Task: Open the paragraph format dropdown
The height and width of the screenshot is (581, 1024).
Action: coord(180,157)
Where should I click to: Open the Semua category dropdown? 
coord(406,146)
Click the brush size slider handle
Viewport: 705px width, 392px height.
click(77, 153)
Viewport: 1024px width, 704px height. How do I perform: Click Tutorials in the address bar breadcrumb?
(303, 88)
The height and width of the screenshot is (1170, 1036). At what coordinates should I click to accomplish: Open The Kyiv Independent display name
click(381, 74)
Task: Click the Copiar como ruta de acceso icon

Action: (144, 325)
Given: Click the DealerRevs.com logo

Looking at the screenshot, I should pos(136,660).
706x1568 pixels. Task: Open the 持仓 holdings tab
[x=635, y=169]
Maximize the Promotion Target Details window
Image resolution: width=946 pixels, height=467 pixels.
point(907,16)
────────────────────
**Exercise brief**. An exact copy of the lines from the one containing "The height and width of the screenshot is (581, 1024)." through the end of the data above is the whole answer.

**Task solution**.
The height and width of the screenshot is (581, 1024).
Action: coord(180,157)
Where should I click to: Open the Semua category dropdown? 
coord(406,146)
Click the brush size slider handle
Viewport: 705px width, 392px height.
click(77, 153)
Viewport: 1024px width, 704px height. How do I perform: Click Tutorials in the address bar breadcrumb?
(303, 88)
The height and width of the screenshot is (1170, 1036). At what coordinates should I click to accomplish: Open The Kyiv Independent display name
click(381, 74)
Task: Click the Copiar como ruta de acceso icon

Action: (144, 325)
Given: Click the DealerRevs.com logo

Looking at the screenshot, I should pos(136,660).
706x1568 pixels. Task: Open the 持仓 holdings tab
[x=635, y=169]
Maximize the Promotion Target Details window
Image resolution: width=946 pixels, height=467 pixels.
point(907,16)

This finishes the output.